In this study, we used a device that was developed specifically for tele-ultrasound, and thus was optimized for this purpose [8]. The ultrasound device enables telecommunication, and therefore the observer can focus on performing an examination since no other device is required. The observer and a remote doctor can simultaneously observe the images; therefore, the remote doctor can instruct the observer to acquire appropriate views and avoid overlooking important findings. The dedicated communication system attached to this device usually provides a sufficient frame rate for diagnosis, although it may depend on the internet connection. Furthermore, the remote doctor can control a pointer on the screen, which helps reduce miscommunication and greatly increases the accuracy of measurements by the observer.

There are many resource-limited medical teams and situations where such tele-ultrasound is useful as a specialist is not available. For example, coronavirus disease 2019 (COVID-19) is the most important topic in medicine today [20, 21]. This infectious disease frequently causes cardiovascular involvement, such as LV and right ventricular wall motion abnormalities, which are associated with a higher rate of in-hospital morbidity and mortality. In addition, the existence of baseline cardiovascular disease has been reported as a risk factor for adverse clinical outcomes [22,23,24]. However, many medical teams for COVID-19 management do not involve an echocardiography specialist because medical care for patients with COVID-19 entails the risk of infection, and the number of medical staff who directly contact patients should be restricted [25, 26]. Importantly, our results showed that even trainees can provide specialist-level echocardiography examinations using this tele-ultrasound system. In particular, the almost perfect agreements in simple estimations of LV and right ventricular functions in our results highlight the efficacy of this system as a perfect screening tool, as these findings have been reported to be a marker of poor prognosis [22, 27]. Thus, tele-ultrasound is a valuable option for identifying cardiovascular complications in patients with COVID-19. Also, our results suggest that this system may be useful for education for trainees who have just started learning echocardiography, in consistency with the previous literature [28]. Further studies are warranted to establish the educational effect.

Limitations

Our study has several limitations.
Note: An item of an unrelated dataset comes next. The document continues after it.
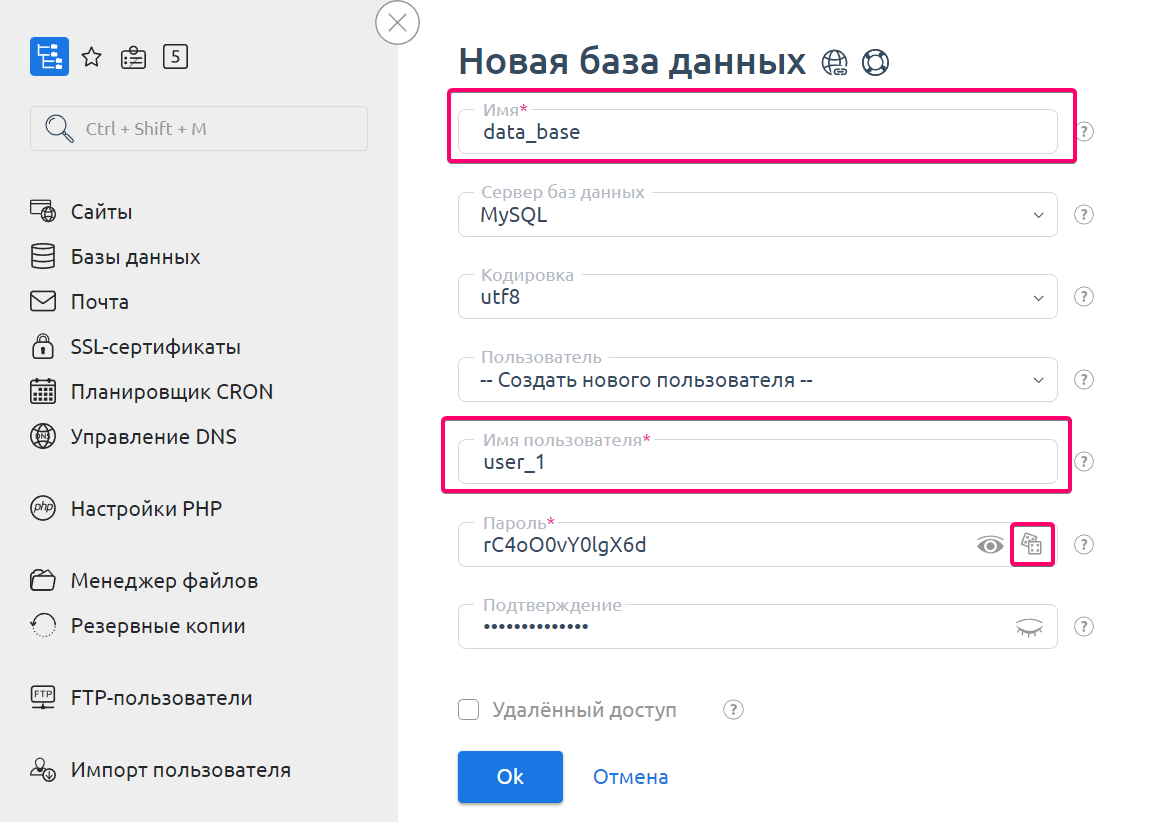Toggle password visibility with the eye icon
The height and width of the screenshot is (822, 1174).
tap(990, 545)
First, this was a single-center study with a relatively small number of patients. Second, the study was only conducted at Juntendo University Hospital, where a Wi-Fi connection was provided by the hospital. Although internet connectivity is becoming a common infrastructure in most developed countries, the system may not be feasible in places with an unstable internet connection. Next, this tele-ultrasound may be time-consuming and thus not be very useful for routine echocardiographic examinations. The primary use of this system may be limited in situations where a specialist is not available onsite or for educational purposes. Finally, our trainees were in their fellowship program and were not completely novice. The results may not be applied to a paramedical staff such as a nurse or a non-medical staff without medical knowledge.

Conclusion

Real-time tele-ultrasound using the handheld device was feasible and enabled specialist-level echocardiographic results by non-specialists. This approach might have a possibility of being useful in resource-limited medical situations and teams, such as rural areas and infectious disease teams.